* [Task] Present as a numbered list only the lines of the material that start with the line containing "Viewport: 785px width, 550px height." and go on through the line containing "Click the シェア share link", both included. Leave out any blank lines.

--- begin Record excerpts ---

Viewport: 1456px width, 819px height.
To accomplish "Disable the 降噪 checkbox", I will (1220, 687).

--- end Record excerpts ---
--- begin Record excerpts ---

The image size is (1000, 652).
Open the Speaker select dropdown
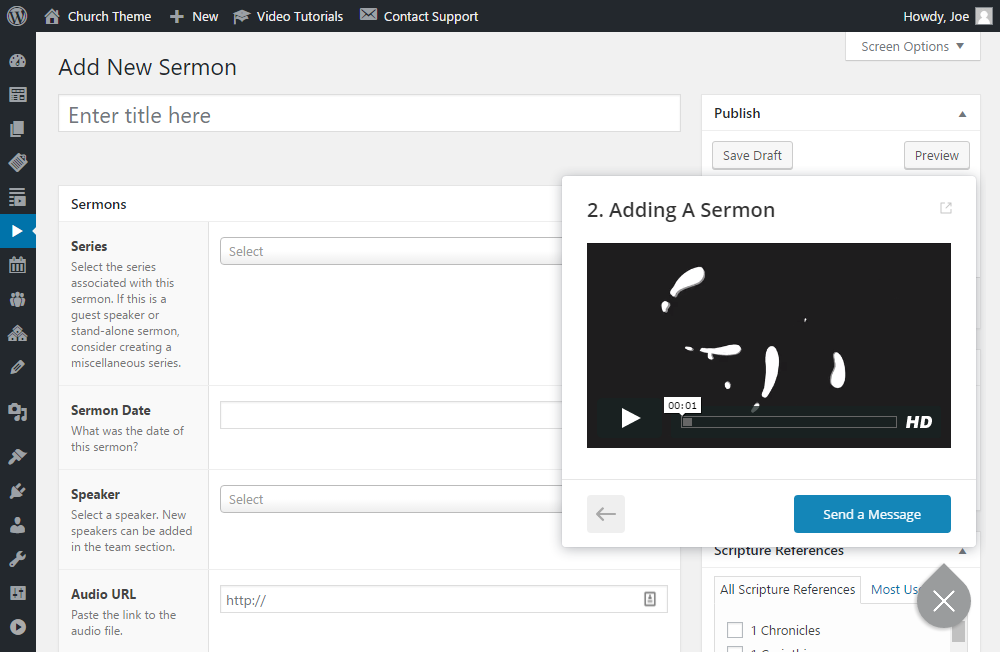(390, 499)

--- end Record excerpts ---
--- begin Record excerpts ---

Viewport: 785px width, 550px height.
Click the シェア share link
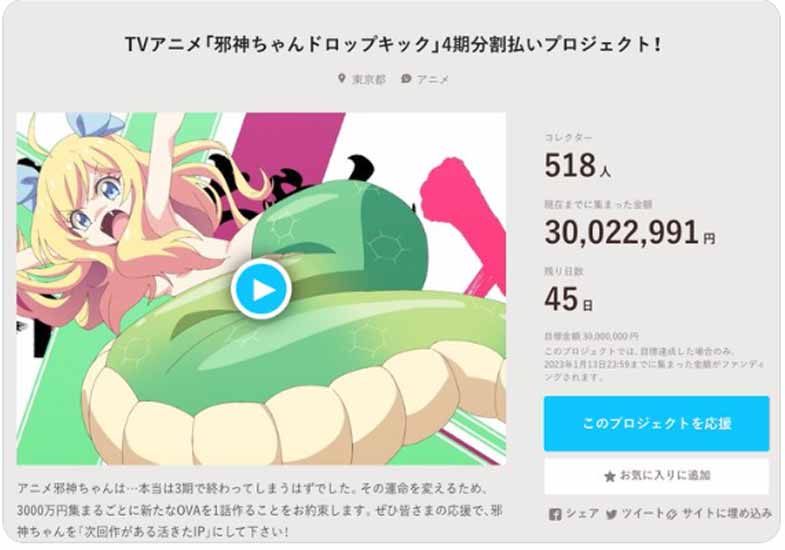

--- end Record excerpts ---

* [Written response]
1. Viewport: 785px width, 550px height.
2. Click the シェア share link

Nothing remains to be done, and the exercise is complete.